There are steps we, as home gardeners, market farmers and commercial growers alike, can take in order to reduce late blight inoculum surviving the winter.
The following tips for fall will help prevent the spread of late blight (Phytophthora infestans). They are different from summer management techniques:
» If possible, start with new seed potatoes in the spring that have been certified disease free.
» Cull any potatoes that are suspect before putting them into storage - potato tubers with late blight will have a dry, reddish brown rot in the flesh.
» Turn soil in garden or fields so that crop residues can readily decompose - late blight needs live tissue to survive. This includes tomato crop residue as well. As long as tissues decompose or die (no living plant tissue), then the late blight on that plant tissue will be killed as well.
» Cull potatoes in storage throughout fall and winter months that are suspect.
» Try to dig up all possible tubers - cull volunteer plants that emerge in the spring.
» Cull piles should be thin enough to freeze solid over the winter.
» Cull piles can also be managed so that they heat up significantly - this is achieved by adding the proper mix of brown and green ingredients to your compost pile and turning. A compost thermometer might be helpful.

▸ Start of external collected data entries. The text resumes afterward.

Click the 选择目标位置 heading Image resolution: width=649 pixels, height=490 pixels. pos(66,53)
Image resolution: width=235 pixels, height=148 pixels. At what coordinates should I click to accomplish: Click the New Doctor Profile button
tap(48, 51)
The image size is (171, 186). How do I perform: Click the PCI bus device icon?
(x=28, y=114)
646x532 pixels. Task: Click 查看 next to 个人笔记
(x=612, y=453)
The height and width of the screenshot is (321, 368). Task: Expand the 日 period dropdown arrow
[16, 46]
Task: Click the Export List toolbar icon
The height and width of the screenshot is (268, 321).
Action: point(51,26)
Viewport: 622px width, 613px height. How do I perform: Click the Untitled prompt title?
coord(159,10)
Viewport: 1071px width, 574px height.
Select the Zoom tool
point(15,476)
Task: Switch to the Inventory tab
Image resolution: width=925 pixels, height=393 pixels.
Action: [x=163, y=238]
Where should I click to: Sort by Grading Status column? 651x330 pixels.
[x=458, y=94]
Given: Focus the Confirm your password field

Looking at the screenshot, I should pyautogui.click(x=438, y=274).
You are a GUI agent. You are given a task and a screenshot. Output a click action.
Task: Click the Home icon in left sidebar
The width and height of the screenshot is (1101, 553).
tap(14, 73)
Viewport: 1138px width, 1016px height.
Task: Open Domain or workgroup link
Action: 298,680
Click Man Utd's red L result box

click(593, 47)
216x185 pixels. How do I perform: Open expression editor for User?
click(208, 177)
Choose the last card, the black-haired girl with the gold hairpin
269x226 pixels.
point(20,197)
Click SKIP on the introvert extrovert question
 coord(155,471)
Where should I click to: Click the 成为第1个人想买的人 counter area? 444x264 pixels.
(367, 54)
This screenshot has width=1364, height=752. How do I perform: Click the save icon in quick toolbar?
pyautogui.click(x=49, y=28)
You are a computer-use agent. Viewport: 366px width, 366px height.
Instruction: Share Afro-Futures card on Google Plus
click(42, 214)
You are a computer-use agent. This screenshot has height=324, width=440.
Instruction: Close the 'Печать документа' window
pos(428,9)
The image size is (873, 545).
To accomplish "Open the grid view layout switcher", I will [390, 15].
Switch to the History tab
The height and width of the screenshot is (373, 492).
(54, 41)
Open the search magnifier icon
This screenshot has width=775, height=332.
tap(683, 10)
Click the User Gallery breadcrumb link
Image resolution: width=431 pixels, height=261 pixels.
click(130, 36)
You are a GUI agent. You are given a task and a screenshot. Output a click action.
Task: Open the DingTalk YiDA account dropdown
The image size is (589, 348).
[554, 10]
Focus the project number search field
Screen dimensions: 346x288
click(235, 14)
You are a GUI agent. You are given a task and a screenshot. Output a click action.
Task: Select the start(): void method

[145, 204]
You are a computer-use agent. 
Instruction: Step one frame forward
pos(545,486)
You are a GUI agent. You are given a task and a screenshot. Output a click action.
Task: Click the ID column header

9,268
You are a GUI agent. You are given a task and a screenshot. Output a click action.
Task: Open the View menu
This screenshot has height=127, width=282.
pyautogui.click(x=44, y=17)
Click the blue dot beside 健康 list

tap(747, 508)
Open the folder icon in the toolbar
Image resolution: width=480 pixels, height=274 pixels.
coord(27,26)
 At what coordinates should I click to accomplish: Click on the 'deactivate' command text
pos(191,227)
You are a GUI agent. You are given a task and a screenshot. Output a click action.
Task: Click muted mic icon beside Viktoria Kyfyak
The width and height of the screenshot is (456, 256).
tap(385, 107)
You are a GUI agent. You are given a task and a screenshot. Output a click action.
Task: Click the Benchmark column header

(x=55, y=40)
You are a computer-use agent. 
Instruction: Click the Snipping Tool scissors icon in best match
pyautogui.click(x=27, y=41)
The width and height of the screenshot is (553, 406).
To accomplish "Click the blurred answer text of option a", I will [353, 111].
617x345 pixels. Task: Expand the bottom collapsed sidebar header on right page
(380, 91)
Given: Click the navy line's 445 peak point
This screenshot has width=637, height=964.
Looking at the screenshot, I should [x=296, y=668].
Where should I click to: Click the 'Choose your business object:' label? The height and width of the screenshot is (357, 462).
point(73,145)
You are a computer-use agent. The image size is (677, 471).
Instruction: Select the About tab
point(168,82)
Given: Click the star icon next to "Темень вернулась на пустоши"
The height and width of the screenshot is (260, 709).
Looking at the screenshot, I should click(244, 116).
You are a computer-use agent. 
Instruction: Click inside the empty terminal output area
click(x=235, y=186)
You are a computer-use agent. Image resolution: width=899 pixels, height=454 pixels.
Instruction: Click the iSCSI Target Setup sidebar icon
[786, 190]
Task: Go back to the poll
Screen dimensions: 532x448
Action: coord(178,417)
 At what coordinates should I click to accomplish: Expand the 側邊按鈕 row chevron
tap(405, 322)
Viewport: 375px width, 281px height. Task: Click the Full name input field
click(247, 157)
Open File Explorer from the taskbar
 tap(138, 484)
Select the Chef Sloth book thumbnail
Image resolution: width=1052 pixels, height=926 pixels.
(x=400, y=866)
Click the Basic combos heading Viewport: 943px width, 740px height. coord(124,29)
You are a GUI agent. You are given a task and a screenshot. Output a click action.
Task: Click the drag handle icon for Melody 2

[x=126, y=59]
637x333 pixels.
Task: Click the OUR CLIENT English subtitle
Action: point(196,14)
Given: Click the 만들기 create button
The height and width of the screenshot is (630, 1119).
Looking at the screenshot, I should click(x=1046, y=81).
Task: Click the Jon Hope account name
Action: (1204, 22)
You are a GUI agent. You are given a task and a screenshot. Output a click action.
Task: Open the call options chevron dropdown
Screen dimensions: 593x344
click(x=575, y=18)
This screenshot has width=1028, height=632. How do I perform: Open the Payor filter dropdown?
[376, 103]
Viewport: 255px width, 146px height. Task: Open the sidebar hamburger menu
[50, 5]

» In the northeast US only one type of late blight is found so all measures outlined above will help prevent late blight from overwintering. In some parts of the United States and the world two different types of late blight can be found in the same location thus allowing the pathogen to ‘mate' and produce oospores, capable of
surviving temperature extremes - in this case crop rotation is very important in reducing oospore inoculum on possible plant hosts. Crop rotation is important in all growing areas, no matter the size of your garden/field.